- GIVEN INSTRUCTION
Reproduce every line of the listing below verbatim, changing nothing.

>>>

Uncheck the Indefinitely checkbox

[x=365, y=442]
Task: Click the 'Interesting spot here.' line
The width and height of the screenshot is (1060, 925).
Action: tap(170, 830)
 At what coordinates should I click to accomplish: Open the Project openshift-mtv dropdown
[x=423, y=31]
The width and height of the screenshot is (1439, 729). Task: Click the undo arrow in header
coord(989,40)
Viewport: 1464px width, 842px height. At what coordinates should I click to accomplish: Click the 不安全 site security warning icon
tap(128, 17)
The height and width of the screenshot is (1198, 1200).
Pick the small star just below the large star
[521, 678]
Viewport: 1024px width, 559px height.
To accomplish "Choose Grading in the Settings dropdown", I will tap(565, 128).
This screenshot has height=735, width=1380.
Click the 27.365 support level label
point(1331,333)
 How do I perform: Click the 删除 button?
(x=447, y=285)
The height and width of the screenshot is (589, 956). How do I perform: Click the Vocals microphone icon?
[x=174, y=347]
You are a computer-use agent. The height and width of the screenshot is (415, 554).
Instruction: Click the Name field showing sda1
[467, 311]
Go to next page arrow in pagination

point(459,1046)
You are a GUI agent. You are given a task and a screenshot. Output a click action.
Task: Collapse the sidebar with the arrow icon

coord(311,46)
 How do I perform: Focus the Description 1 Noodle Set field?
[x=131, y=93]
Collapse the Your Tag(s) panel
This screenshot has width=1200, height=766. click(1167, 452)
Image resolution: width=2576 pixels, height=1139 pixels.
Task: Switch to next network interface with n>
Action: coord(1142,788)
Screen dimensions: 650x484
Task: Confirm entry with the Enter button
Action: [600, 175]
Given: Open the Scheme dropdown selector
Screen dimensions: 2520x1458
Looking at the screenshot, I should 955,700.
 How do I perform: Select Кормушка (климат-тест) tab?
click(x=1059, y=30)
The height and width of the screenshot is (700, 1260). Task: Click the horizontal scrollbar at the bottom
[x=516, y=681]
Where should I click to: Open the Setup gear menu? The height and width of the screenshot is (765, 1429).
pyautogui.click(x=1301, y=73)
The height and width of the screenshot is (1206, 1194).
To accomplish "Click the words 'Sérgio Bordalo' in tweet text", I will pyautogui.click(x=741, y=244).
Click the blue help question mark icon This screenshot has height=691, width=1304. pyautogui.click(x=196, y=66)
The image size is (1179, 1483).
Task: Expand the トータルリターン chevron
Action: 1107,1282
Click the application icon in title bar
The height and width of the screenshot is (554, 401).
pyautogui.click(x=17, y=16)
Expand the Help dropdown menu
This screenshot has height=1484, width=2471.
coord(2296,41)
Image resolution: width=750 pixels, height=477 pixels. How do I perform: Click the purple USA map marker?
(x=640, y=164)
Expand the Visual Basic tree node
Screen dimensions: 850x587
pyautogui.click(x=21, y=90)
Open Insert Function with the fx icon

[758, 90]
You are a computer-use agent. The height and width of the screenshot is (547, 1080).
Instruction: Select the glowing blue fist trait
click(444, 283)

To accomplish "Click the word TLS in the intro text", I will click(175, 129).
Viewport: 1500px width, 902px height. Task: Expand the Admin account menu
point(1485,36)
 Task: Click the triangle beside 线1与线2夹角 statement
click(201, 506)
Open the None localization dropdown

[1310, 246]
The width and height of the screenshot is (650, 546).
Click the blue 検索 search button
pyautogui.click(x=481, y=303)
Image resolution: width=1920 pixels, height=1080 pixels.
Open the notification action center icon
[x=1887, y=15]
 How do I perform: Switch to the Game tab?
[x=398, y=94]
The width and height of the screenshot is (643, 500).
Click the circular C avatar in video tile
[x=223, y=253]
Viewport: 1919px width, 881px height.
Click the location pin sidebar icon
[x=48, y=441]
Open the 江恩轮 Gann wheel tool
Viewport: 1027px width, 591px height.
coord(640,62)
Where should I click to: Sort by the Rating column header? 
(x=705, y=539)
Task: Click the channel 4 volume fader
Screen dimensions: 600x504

<<<

- RESPONSE FOR THIS EXERCISE
Uncheck the Indefinitely checkbox

[x=365, y=442]
Task: Click the 'Interesting spot here.' line
The width and height of the screenshot is (1060, 925).
Action: tap(170, 830)
 At what coordinates should I click to accomplish: Open the Project openshift-mtv dropdown
[x=423, y=31]
The width and height of the screenshot is (1439, 729). Task: Click the undo arrow in header
coord(989,40)
Viewport: 1464px width, 842px height. At what coordinates should I click to accomplish: Click the 不安全 site security warning icon
tap(128, 17)
The height and width of the screenshot is (1198, 1200).
Pick the small star just below the large star
[521, 678]
Viewport: 1024px width, 559px height.
To accomplish "Choose Grading in the Settings dropdown", I will tap(565, 128).
This screenshot has height=735, width=1380.
Click the 27.365 support level label
point(1331,333)
 How do I perform: Click the 删除 button?
(x=447, y=285)
The height and width of the screenshot is (589, 956). How do I perform: Click the Vocals microphone icon?
[x=174, y=347]
You are a computer-use agent. The height and width of the screenshot is (415, 554).
Instruction: Click the Name field showing sda1
[467, 311]
Go to next page arrow in pagination

point(459,1046)
You are a GUI agent. You are given a task and a screenshot. Output a click action.
Task: Collapse the sidebar with the arrow icon

coord(311,46)
 How do I perform: Focus the Description 1 Noodle Set field?
[x=131, y=93]
Collapse the Your Tag(s) panel
This screenshot has width=1200, height=766. click(1167, 452)
Image resolution: width=2576 pixels, height=1139 pixels.
Task: Switch to next network interface with n>
Action: coord(1142,788)
Screen dimensions: 650x484
Task: Confirm entry with the Enter button
Action: [600, 175]
Given: Open the Scheme dropdown selector
Screen dimensions: 2520x1458
Looking at the screenshot, I should 955,700.
 How do I perform: Select Кормушка (климат-тест) tab?
click(x=1059, y=30)
The height and width of the screenshot is (700, 1260). Task: Click the horizontal scrollbar at the bottom
[x=516, y=681]
Where should I click to: Open the Setup gear menu? The height and width of the screenshot is (765, 1429).
pyautogui.click(x=1301, y=73)
The height and width of the screenshot is (1206, 1194).
To accomplish "Click the words 'Sérgio Bordalo' in tweet text", I will pyautogui.click(x=741, y=244).
Click the blue help question mark icon This screenshot has height=691, width=1304. pyautogui.click(x=196, y=66)
The image size is (1179, 1483).
Task: Expand the トータルリターン chevron
Action: 1107,1282
Click the application icon in title bar
The height and width of the screenshot is (554, 401).
pyautogui.click(x=17, y=16)
Expand the Help dropdown menu
This screenshot has height=1484, width=2471.
coord(2296,41)
Image resolution: width=750 pixels, height=477 pixels. How do I perform: Click the purple USA map marker?
(x=640, y=164)
Expand the Visual Basic tree node
Screen dimensions: 850x587
pyautogui.click(x=21, y=90)
Open Insert Function with the fx icon

[758, 90]
You are a computer-use agent. The height and width of the screenshot is (547, 1080).
Instruction: Select the glowing blue fist trait
click(444, 283)

To accomplish "Click the word TLS in the intro text", I will click(175, 129).
Viewport: 1500px width, 902px height. Task: Expand the Admin account menu
point(1485,36)
 Task: Click the triangle beside 线1与线2夹角 statement
click(201, 506)
Open the None localization dropdown

[1310, 246]
The width and height of the screenshot is (650, 546).
Click the blue 検索 search button
pyautogui.click(x=481, y=303)
Image resolution: width=1920 pixels, height=1080 pixels.
Open the notification action center icon
[x=1887, y=15]
 How do I perform: Switch to the Game tab?
[x=398, y=94]
The width and height of the screenshot is (643, 500).
Click the circular C avatar in video tile
[x=223, y=253]
Viewport: 1919px width, 881px height.
Click the location pin sidebar icon
[x=48, y=441]
Open the 江恩轮 Gann wheel tool
Viewport: 1027px width, 591px height.
coord(640,62)
Where should I click to: Sort by the Rating column header? 
(x=705, y=539)
Task: Click the channel 4 volume fader
Screen dimensions: 600x504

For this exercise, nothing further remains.